L'Irlande est officiellement sortie de l'austérité quatre ans après avoir été sauvée de la faillite par un plan d'aide international, en plein débat européen sur les vertus et dangers de la rigueur.
A l'occasion de la présentation du budget 2015 au Parlement, le gouvernement irlandais de centre-droit a annoncé en outre un durcissement des règles fiscales pour les entreprises, qui font l'objet de critiques européennes pour leur supposé laxisme - au moment où la Commission de Bruxelles enquête sur des accords passés entre Dublin et le géant américain Apple.
Le budget présenté par le ministre des Finances, Michael Noonan, prévoit des hausses de dépenses et des baisses d'impôt pour la première fois depuis sept ans, lorsque la crise financière internationale a frappé de plein fouet un pays en plein boom surnommé alors "le tigre celtique".
L'Irlande a traversé depuis une sévère cure d'austérité, qui a porté au total sur 30 milliards d'euros d'économies. Elle a même été contrainte d'accepter en 2010 un plan d'aide de l'Union européenne et du FMI portant sur 85 milliards d'euros, afin de sauver son système bancaire menacé de faillite par l'explosion d'une bulle immobilière, avant de s'affranchir de cette tutelle en décembre dernier.
"Le chemin a été très accidenté pour en arriver jusque-là", a souligné M. Noonan, pour qui le budget 2015 "doit permettre de garantir la reprise" économique, assez vigoureuse en 2014 avec une croissance qui pourrait dépasser les 3%, et un déficit sous la barre des 3% du PIB voulue par l'UE.
Parmi les mesures annoncées mardi figurent des baisses d'impôt pour les ménages des classes populaires et moyennes, qui ont payé un lourd sacrifice sur l'autel de l'austérité. M. Noonan a aussi dévoilé une enveloppe de 2 milliards d'euros pour le logement social, une hausse des allocations familiales et le retour partiel des primes de Noël.
- La fin du double Irlandais -
Un autre pays de l'Union européenne récemment sorti d'un plan d'aide international, le Portugal, doit aussi présenter cette semaine un budget dans lequel il pourrait lâcher un peu de lest en matière d'austérité.
Ces développements interviennent alors que le débat fait rage en Europe sur l'opportunité de maintenir une rigueur inflexible ou de laisser filer davantage les dépenses pour relancer un moteur économique qui connaît quelques ratés. La France en particulier, dont le président François Hollande plaide en faveur d'une pause dans les politiques d'austérité, s'oppose sur ce sujet à l'Allemagne de la chancelière Angela Merkel, farouche partisane de l'orthodoxie budgétaire.

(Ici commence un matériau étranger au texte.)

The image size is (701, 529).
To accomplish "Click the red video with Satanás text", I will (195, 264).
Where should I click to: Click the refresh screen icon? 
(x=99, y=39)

M. Noonan a par ailleurs annoncé la fin d'une faille de son système fiscal surnommée péjorativement le "Double Irish" (le "double Irlandais") - une méthode utilisée par des multinationales américaines pour faire enregistrer leurs bénéfices dans des paradis fiscaux via l'Irlande.
"J'abolis la possibilité des entreprises d'utiliser le double Irlandais, en changeant nos règles de résidence. Toutes les entreprises opérant en Irlande devront être résidentes fiscales en Irlande", a-t-il déclaré.
Ce changement interviendra dès 2015 pour les entreprises qui viendront s'installer en Irlande et d'ici à 2020 pour celles qui profitent actuellement du système.
Les critiques européennes avaient redoublé depuis l'ouverture d'une enquête de la Commission sur des accords passés entre Apple et l'administration fiscale irlandaise en 1991, et amendés en 2007. Ils ont permis à la marque à la pomme de ne payer qu'un taux d'impôt effectif de 2% dans ce pays où elle dispose de son siège européen.
"L'intention est très bonne", a salué mardi Algirdas Semeta, commissaire européen en charge de la Fiscalité qui attend toutefois la traduction concrète de la mesure.
A Dublin, M. Noonan a en revanche prévenu que le sacro-saint taux d'imposition de 12,5% sur les entreprises en Irlande, fustigé comme trop bas par de nombreux pays européens dont la France, "n'est pas et ne sera jamais ouvert à discussion". Il constitue un pilier de la politique économique de l'Irlande où se sont installées plus d'un millier de multinationales. Ce taux est de quelque 21% au Royaume-Uni, 29,8% en Allemagne, 35% aux Etats-Unis et 36,1% en France.